Ohio State University is grappling with more lawsuits over its handling of sexual abuse complaints against Richard Strauss, a former university-employed physician from the mid-1970s to the 1990s. Strauss committed suicide in 2005.
According to The Columbus Dispatch, fiver former students filed a lawsuit in the U.S. District Court for the Southern District of Ohio on Friday, alleging the university of not doing enough to prevent incidents of sexual assault from taking place on campus.
The new lawsuit, filed by three members of the wrestling team and two other patients, alleged Strauss of sexually assaulting and molesting nearly 1,500 to 2,500 male students.
“OSU not only turned a blind eye to it but facilitated the abuse… OSU’s institutional indifference to the rights and safety of its students — who collectively were exposed to decades of sexual abuse by Dr. Strauss — is staggering,” the lawsuit reads.
Last year, more than 100 former students, including members of the men’s wrestling team, reported firsthand accounts of sexual misconduct committed by Strauss. This prompted the university to hire the services of the independent investigators at Perkins Coie LLP.
The university contacted more than 115,000 alumni and former student-athletes and reached out to an additional 147,000 people through university-wide notifications to learn more about the alleged incidents involving Strauss.
“I was always afraid. [Strauss] was the leading doctor on steroid use in the world, and I was always like, he could always say that medically there’s some reason that he needs to spend 15 minutes on my penis,” an athlete who wished to stay anonymous told The Lantern.
“He could have said that and he’s dead now, but that’s what always scared me. But now I’m like, that’s crazy. Especially when that other doctor came in five minutes and checked me out.”
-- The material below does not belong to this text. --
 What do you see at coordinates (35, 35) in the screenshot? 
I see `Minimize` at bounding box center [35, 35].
The U.S. Department of Education Office for Civil Rights (OCR) also announced an investigation in August to determine whether the university responded “promptly and equitably” to hundreds of complaints filed by its former students.
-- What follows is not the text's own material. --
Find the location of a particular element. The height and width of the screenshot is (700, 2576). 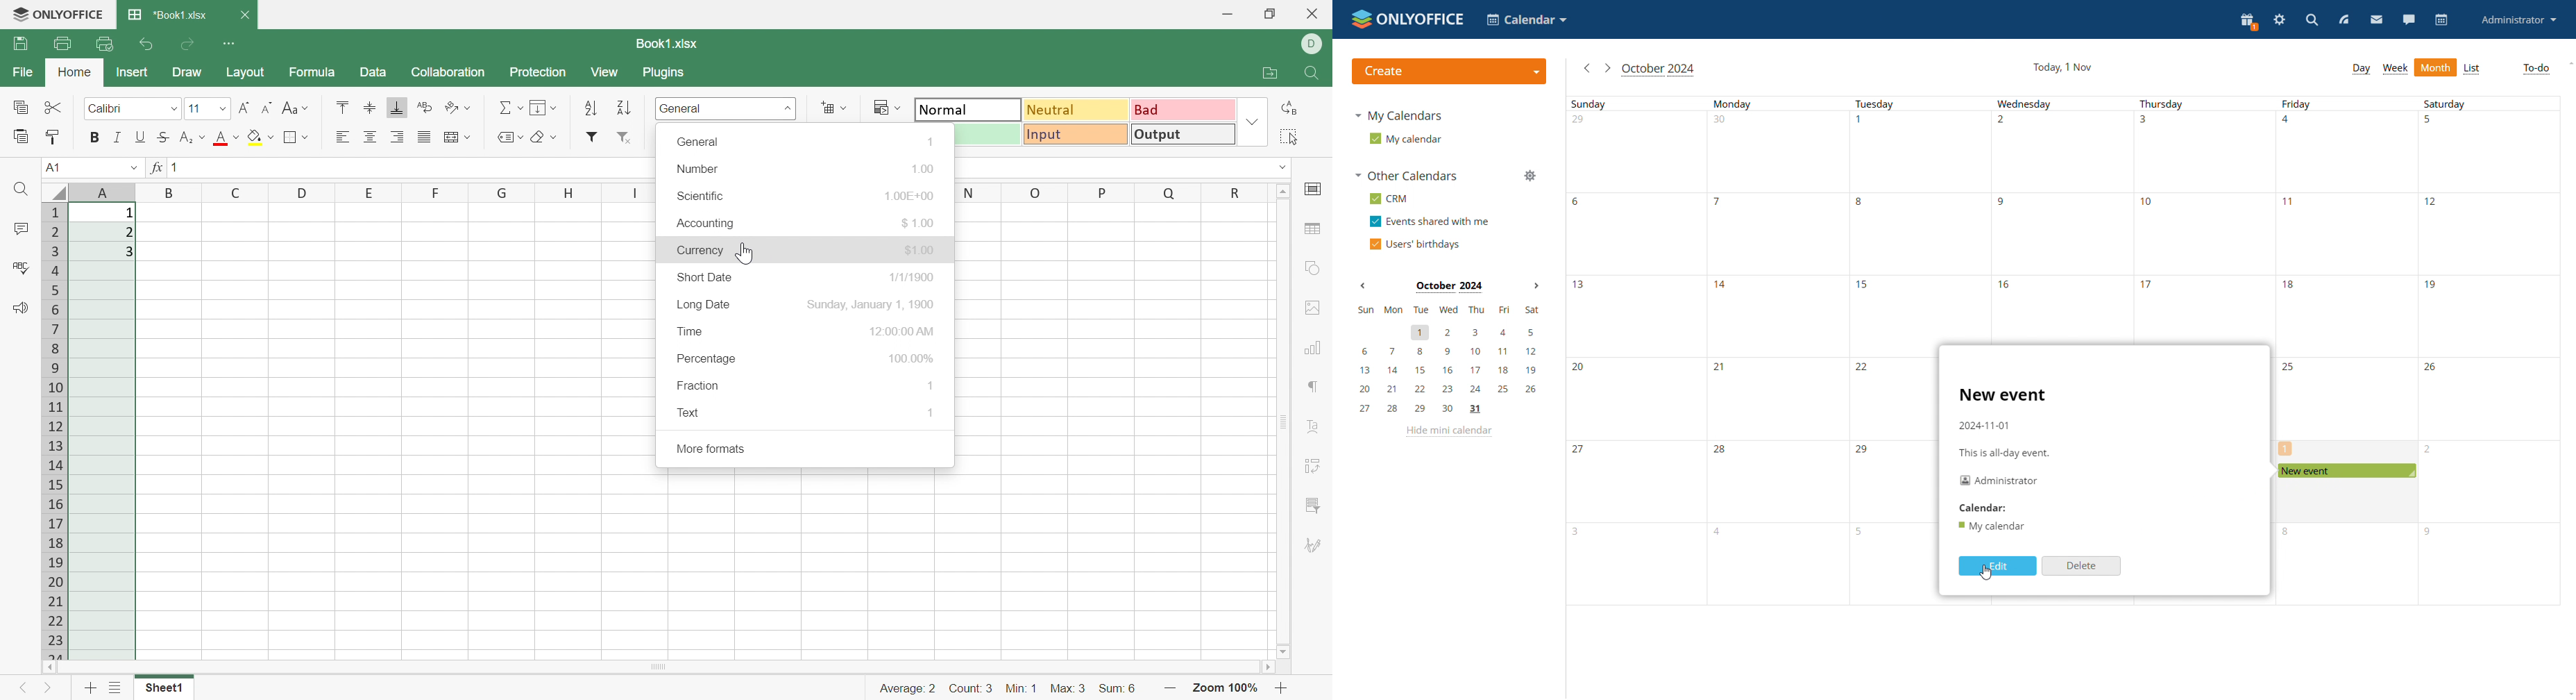

Insert is located at coordinates (132, 72).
The university has maintained that it responded appropriately when the complaints were first brought to its notice.
“We responded promptly and appropriately to the allegations received in April about Dr. Strauss,” vice president Gates Garrity-Rokous said last year. “We are confident in the independence and thoroughness of the investigation we launched then as well as our ongoing commitment to transparency.”
A new centralized report and response office was also opened to respond to sexual and gender-based harassment and to enhance the university’s Title IX programs and procedures.
Earlier this month, the Ohio State Medical Board filed a brief against the university’s move to make public certain confidential information of Strauss found by a medical board probe citing violation of state law and the medical board’s confidentiality rules.